At what height above Earth's surface is the gravitational acceleration reduced from its sea-level value by 0.20%?
At what height above Earth's surface is the gravitational acceleration reduced from its sea-level value by 2.0%?
At what height above Earth's surface is the gravitational acceleration reduced from its sea-level value by 20%?
g = GM/r^2
so r = sqrt(GM/g)
g = 9.8 so .2% reduced = 9.8 - (.002*9.8)
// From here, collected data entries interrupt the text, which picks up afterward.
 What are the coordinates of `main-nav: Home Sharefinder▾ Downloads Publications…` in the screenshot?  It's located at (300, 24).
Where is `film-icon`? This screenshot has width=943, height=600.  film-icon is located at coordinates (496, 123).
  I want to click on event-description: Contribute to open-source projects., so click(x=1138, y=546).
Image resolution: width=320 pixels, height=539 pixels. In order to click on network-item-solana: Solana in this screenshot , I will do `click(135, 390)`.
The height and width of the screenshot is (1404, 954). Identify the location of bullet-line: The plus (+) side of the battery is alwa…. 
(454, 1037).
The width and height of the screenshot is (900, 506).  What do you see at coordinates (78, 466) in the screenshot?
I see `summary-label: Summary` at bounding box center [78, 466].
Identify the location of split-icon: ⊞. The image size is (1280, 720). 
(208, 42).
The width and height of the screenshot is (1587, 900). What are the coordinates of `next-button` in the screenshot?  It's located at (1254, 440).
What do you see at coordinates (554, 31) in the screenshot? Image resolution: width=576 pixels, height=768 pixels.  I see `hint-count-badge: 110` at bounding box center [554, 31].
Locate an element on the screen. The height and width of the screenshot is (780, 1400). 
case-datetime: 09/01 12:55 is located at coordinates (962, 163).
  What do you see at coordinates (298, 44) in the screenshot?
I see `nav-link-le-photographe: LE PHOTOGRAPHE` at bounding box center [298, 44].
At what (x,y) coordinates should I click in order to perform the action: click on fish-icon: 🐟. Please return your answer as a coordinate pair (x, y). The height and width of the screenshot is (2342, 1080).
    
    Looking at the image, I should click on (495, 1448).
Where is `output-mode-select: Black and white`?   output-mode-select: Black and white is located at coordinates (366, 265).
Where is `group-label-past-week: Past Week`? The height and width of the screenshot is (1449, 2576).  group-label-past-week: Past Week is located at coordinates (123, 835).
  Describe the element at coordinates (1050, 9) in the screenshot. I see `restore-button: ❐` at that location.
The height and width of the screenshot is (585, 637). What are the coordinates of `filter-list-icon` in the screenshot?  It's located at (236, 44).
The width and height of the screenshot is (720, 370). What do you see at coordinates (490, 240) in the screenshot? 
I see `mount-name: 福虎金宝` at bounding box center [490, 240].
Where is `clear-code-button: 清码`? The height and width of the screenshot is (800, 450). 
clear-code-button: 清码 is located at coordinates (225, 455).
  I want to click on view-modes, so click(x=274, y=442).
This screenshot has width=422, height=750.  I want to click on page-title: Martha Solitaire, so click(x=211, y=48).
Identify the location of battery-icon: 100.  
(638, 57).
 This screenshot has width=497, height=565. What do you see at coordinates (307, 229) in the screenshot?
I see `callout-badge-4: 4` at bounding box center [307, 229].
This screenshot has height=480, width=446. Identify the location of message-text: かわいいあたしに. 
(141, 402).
G = 6.67e-11 and M = 5.98e24 for Earth.
Lather rinse repeat.
Oh sorry. And you need to subtract the radius of the earth from your answer to get how high above the surface.
What am I doing wrong...
for .2%
g=9.8-(.002*9.8)
.0196 =9.7804
r=sqrt(GM/g)
sqrt(3.9886*10^14)/9.7804
6386044.4
6386044.4-6371000=15044 m or aprx 15 km
?
To find the height above Earth's surface where the gravitational acceleration is reduced by a certain percentage, we can use the following formula:
h = (100 - p)R/g
Where:
- h is the height above Earth's surface
- p is the percentage decrease in gravitational acceleration
- R is the radius of the Earth (approximately 6,371 km)
- g is the gravitational acceleration at sea level (approximately 9.8 m/s^2)
Let's calculate the height for each percentage decrease:
1. For a decrease of 0.20% (p = 0.20):
h = (100 - 0.20) * 6371 km / 9.8 m/s^2 ≈ 322.97 km
2. For a decrease of 2.0% (p = 2.0):
h = (100 - 2.0) * 6371 km / 9.8 m/s^2 ≈ 635.20 km
3. For a decrease of 20% (p = 20):
h = (100 - 20) * 6371 km / 9.8 m/s^2 ≈ 32,627.55 km
So, the heights above Earth's surface where the gravitational acceleration is reduced by 0.20%, 2.0%, and 20% are approximately 323 km, 635 km, and 32,628 km, respectively.